TASK REQUIREMENTS: Pick every line with "will" from the material below.

RECORD EXTRACTS:
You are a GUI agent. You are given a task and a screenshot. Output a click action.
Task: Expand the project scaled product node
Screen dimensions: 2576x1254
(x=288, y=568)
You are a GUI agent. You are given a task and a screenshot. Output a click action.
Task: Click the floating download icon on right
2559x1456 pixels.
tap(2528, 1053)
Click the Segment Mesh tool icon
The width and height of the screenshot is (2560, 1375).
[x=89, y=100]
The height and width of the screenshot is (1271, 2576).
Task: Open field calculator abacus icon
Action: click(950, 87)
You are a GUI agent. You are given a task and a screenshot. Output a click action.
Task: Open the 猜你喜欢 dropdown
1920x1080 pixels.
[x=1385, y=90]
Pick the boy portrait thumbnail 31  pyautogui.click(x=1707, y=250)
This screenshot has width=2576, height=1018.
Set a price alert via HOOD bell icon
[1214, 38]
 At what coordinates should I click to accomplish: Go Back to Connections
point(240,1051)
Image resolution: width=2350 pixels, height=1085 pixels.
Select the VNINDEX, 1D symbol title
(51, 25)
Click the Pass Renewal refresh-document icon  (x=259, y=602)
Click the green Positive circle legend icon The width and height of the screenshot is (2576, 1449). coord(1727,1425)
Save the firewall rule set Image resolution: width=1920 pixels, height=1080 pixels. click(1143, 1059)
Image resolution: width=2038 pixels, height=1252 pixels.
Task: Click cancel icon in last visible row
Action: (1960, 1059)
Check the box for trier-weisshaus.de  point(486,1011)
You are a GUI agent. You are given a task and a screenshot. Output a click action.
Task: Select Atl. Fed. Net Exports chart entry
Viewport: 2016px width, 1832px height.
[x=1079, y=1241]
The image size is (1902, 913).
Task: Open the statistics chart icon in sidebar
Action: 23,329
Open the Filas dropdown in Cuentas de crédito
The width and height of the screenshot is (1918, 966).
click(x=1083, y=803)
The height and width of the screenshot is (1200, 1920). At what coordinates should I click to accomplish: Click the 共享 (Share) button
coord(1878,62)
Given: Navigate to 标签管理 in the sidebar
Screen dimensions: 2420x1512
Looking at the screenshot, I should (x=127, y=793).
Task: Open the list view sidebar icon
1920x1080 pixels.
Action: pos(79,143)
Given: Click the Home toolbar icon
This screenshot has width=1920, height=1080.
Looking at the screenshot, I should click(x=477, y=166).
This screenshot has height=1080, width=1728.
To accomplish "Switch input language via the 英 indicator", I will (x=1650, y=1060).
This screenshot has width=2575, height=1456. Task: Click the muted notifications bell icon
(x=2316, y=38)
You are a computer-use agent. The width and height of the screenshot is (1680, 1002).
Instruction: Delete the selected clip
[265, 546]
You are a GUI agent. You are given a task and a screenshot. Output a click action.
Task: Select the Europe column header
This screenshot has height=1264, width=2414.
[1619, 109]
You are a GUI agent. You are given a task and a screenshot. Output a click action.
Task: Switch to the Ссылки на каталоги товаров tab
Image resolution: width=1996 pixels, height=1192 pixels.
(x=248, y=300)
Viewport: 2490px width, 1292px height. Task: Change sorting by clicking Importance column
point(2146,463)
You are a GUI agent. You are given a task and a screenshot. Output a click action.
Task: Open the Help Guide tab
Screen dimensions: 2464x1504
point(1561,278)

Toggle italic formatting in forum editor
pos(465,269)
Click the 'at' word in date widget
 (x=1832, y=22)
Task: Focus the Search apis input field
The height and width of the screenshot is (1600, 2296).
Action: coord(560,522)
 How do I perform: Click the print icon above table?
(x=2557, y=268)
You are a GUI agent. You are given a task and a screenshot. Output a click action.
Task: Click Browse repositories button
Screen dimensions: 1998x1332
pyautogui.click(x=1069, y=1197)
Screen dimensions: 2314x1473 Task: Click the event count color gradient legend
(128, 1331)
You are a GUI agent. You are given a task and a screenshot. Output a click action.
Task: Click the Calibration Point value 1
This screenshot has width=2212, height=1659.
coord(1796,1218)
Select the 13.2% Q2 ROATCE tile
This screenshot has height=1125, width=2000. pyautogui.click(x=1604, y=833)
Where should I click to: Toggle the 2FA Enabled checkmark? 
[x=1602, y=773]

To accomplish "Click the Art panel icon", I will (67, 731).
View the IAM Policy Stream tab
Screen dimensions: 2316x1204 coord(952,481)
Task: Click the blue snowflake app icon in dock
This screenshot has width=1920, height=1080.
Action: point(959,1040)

RESULT:
To accomplish "Switch input language via the 英 indicator", I will (x=1650, y=1060).
To accomplish "Click the Art panel icon", I will (67, 731).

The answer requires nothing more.